WHAT IS BEING ASKED:
Everything below from the line with "Molière, cet inconnu (137, 2204)" through the line with "至福の野菜料理店 幸の木（Sachinoki） (676, 716)" should be copied exactly, and nothing else; leave out the pictures.

EXTRACTED RECORDS:
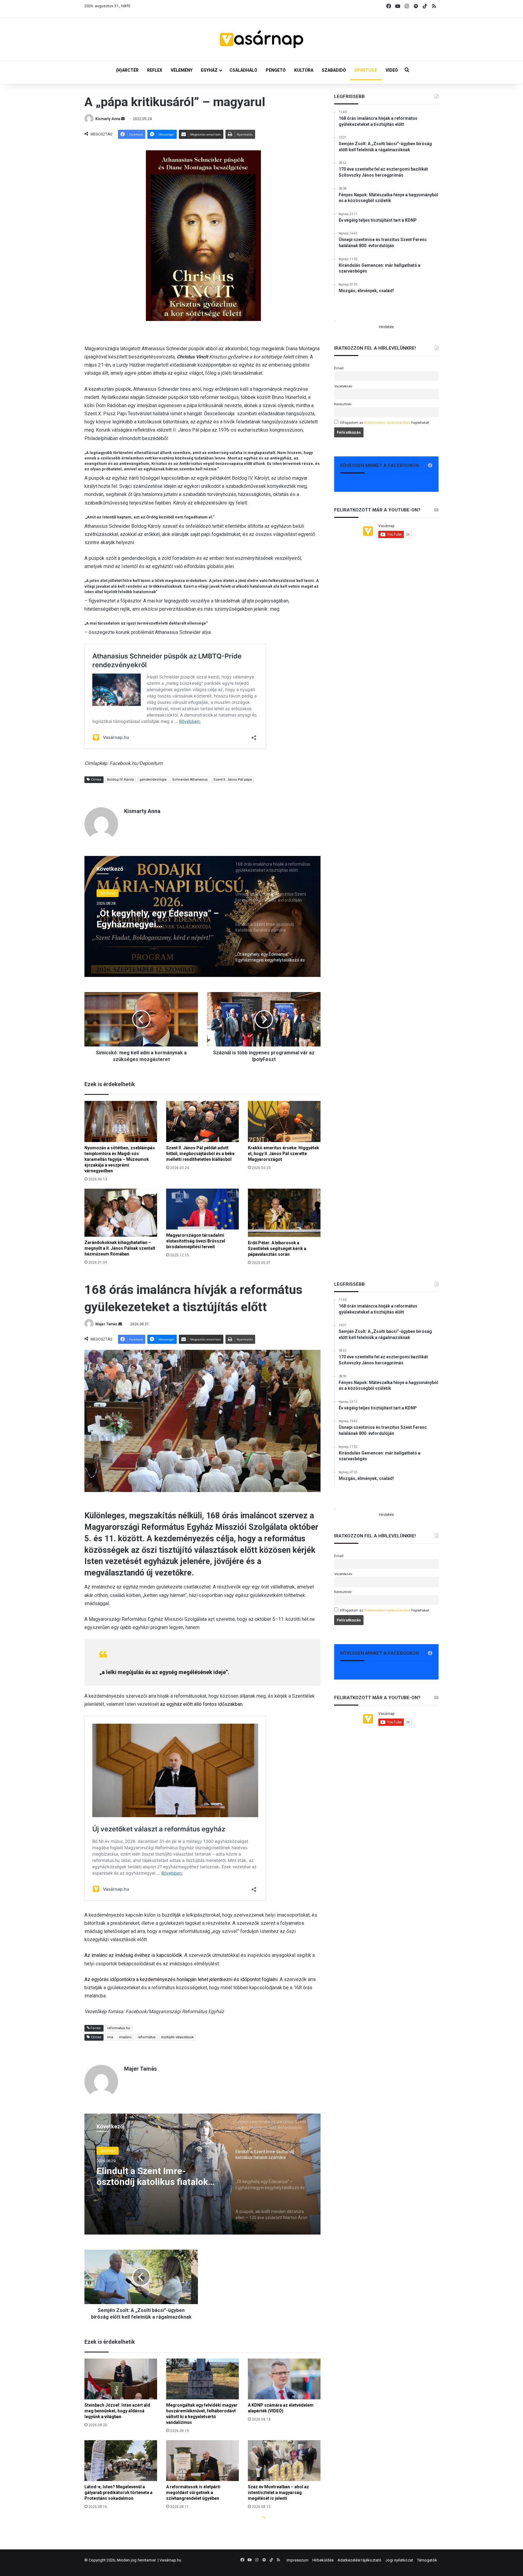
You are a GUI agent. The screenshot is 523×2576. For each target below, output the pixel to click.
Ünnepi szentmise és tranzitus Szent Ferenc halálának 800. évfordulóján (159, 919)
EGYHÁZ (209, 70)
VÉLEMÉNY (181, 70)
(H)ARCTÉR (127, 70)
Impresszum (297, 2560)
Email (339, 368)
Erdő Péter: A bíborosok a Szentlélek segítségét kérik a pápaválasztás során (277, 1248)
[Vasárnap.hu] (261, 39)
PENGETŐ (276, 70)
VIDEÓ (392, 70)
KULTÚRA (303, 70)
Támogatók (427, 2560)
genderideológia (153, 780)
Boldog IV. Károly (120, 780)
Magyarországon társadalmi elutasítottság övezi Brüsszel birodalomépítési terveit (195, 1241)
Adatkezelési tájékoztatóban (387, 422)
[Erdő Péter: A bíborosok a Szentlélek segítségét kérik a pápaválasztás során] (284, 1213)
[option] (202, 916)
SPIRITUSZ (365, 70)
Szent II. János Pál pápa (232, 780)
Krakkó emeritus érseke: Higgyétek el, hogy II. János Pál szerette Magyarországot (283, 1153)
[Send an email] (123, 119)
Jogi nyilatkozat (399, 2560)
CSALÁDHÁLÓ (243, 70)
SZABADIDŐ (334, 70)
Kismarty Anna (107, 119)
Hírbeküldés (323, 2560)
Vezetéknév (343, 386)
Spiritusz (107, 893)
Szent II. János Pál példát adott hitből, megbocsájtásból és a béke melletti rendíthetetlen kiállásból (200, 1153)
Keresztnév (343, 404)
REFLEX (154, 70)
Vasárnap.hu (170, 2560)
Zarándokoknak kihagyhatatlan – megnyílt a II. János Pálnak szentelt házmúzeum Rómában (119, 1248)
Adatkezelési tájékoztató (359, 2560)
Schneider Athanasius (190, 780)
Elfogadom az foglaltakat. (385, 422)
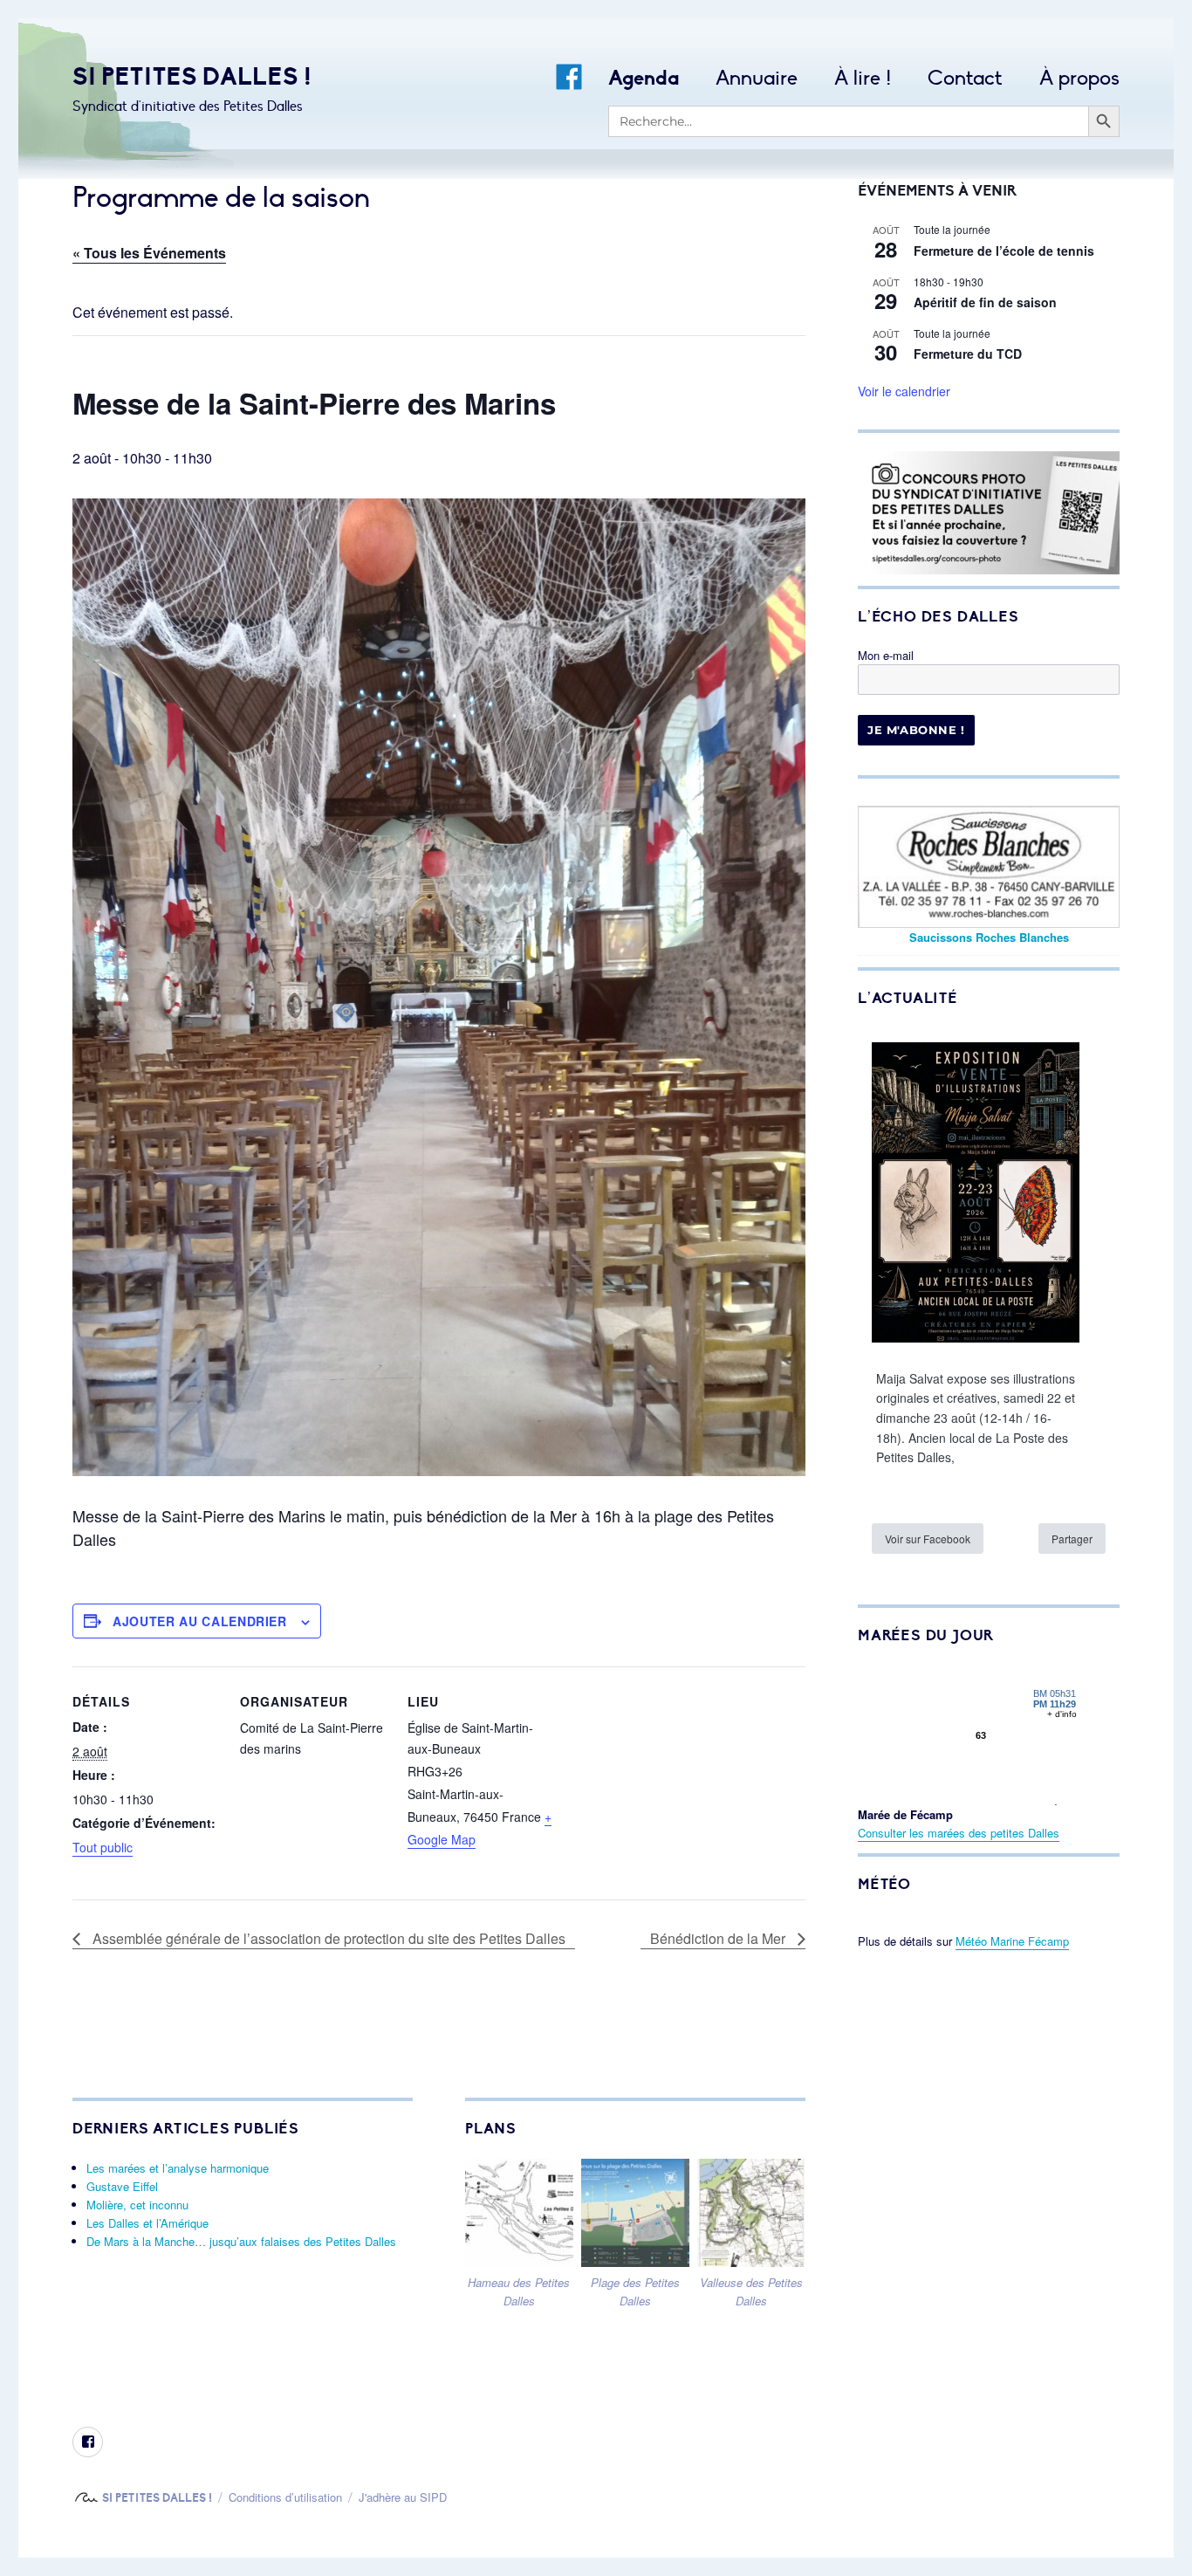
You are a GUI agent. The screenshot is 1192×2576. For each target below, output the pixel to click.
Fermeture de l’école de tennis (1004, 250)
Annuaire (757, 78)
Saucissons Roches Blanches (989, 937)
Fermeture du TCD (968, 353)
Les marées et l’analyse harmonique (177, 2168)
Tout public (102, 1847)
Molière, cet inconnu (137, 2204)
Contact (965, 78)
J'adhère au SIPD (403, 2497)
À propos (1079, 78)
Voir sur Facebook (927, 1538)
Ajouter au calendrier (200, 1621)
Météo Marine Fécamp (1012, 1941)
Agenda (643, 78)
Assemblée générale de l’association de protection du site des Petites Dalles (327, 1938)
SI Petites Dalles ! (192, 76)
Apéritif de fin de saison (985, 302)
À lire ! (862, 78)
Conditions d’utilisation (285, 2497)
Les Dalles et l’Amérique (147, 2223)
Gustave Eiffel (122, 2186)
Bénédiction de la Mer (719, 1938)
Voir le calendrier (904, 391)
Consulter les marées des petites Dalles (958, 1832)
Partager (1072, 1538)
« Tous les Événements (149, 253)
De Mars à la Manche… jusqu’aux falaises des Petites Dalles (241, 2241)
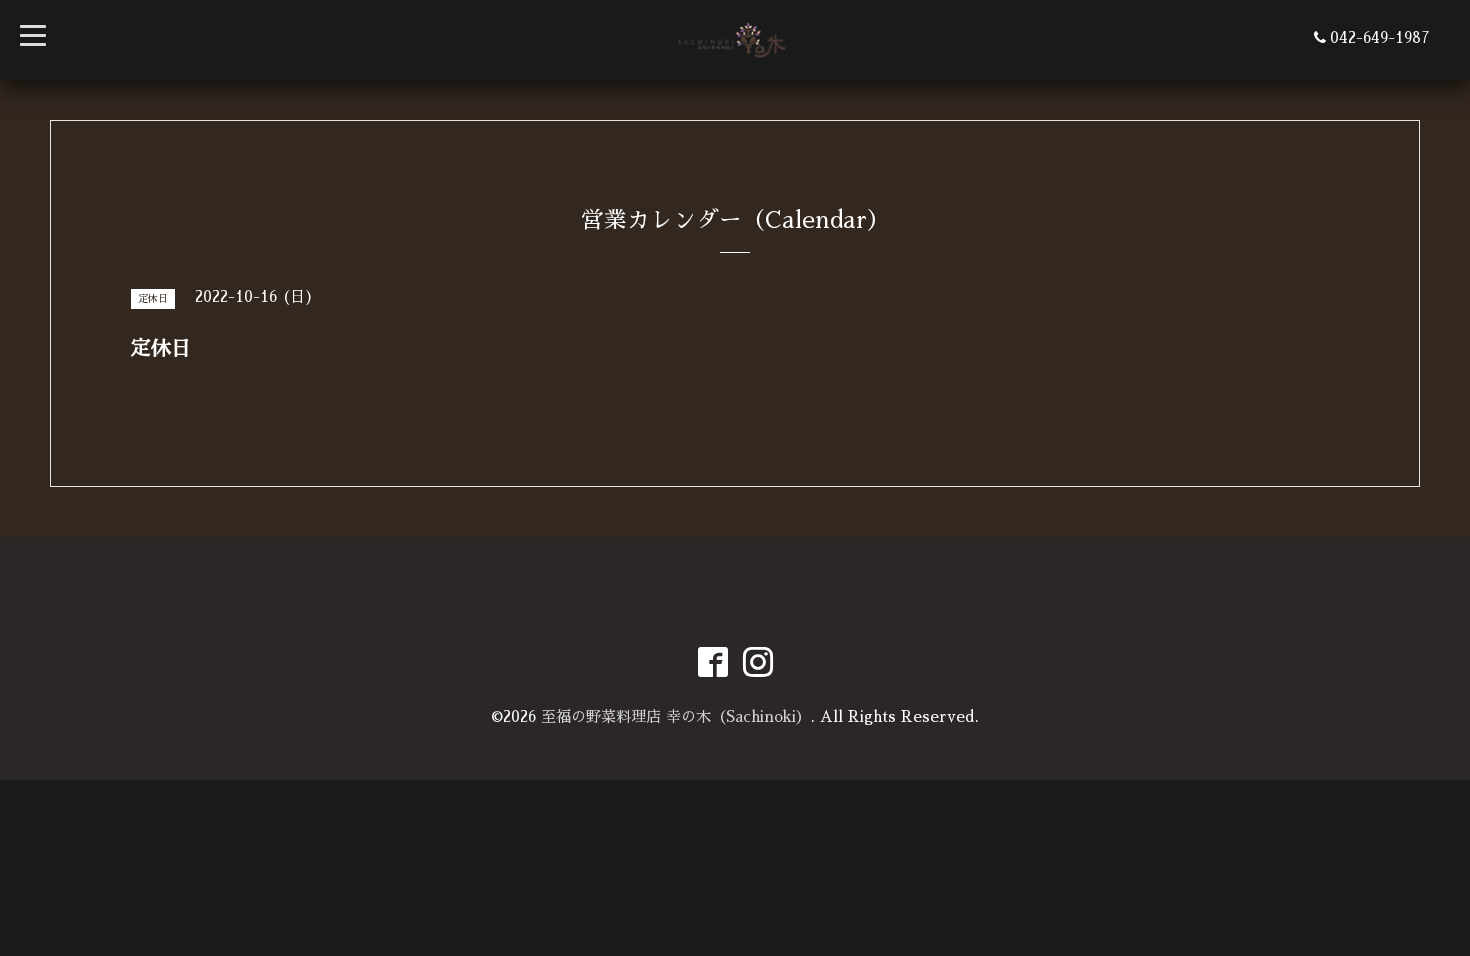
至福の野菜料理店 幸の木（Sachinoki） (676, 716)
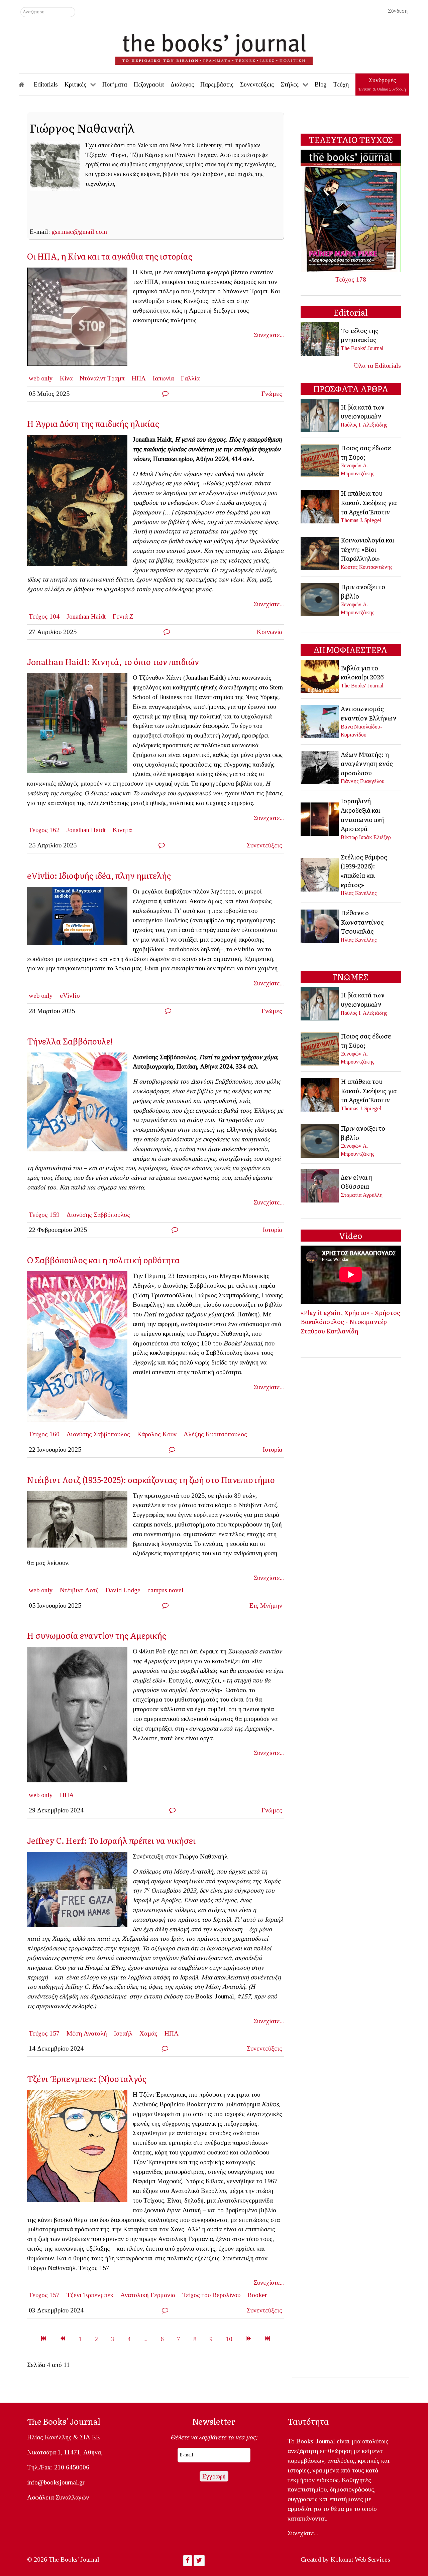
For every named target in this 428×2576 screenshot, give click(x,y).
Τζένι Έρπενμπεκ (90, 2294)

YOUR RESPONSE:
Molière, cet inconnu (137, 2204)
Contact (965, 78)
J'adhère au SIPD (403, 2497)
À propos (1079, 78)
Voir sur Facebook (927, 1538)
Ajouter au calendrier (200, 1621)
Météo Marine Fécamp (1012, 1941)
Agenda (643, 78)
Assemblée générale de l’association de protection du site des Petites Dalles (327, 1938)
SI Petites Dalles ! (192, 76)
Apéritif de fin de saison (985, 302)
À lire ! (862, 78)
Conditions d’utilisation (285, 2497)
Les Dalles et l’Amérique (147, 2223)
Gustave Eiffel (122, 2186)
Bénédiction de la Mer (719, 1938)
Voir le calendrier (904, 391)
Consulter les marées des petites Dalles (958, 1832)
Partager (1072, 1538)
« Tous les Événements (149, 253)
De Mars à la Manche… jusqu’aux falaises des Petites Dalles (241, 2241)
至福の野菜料理店 幸の木（Sachinoki） (676, 716)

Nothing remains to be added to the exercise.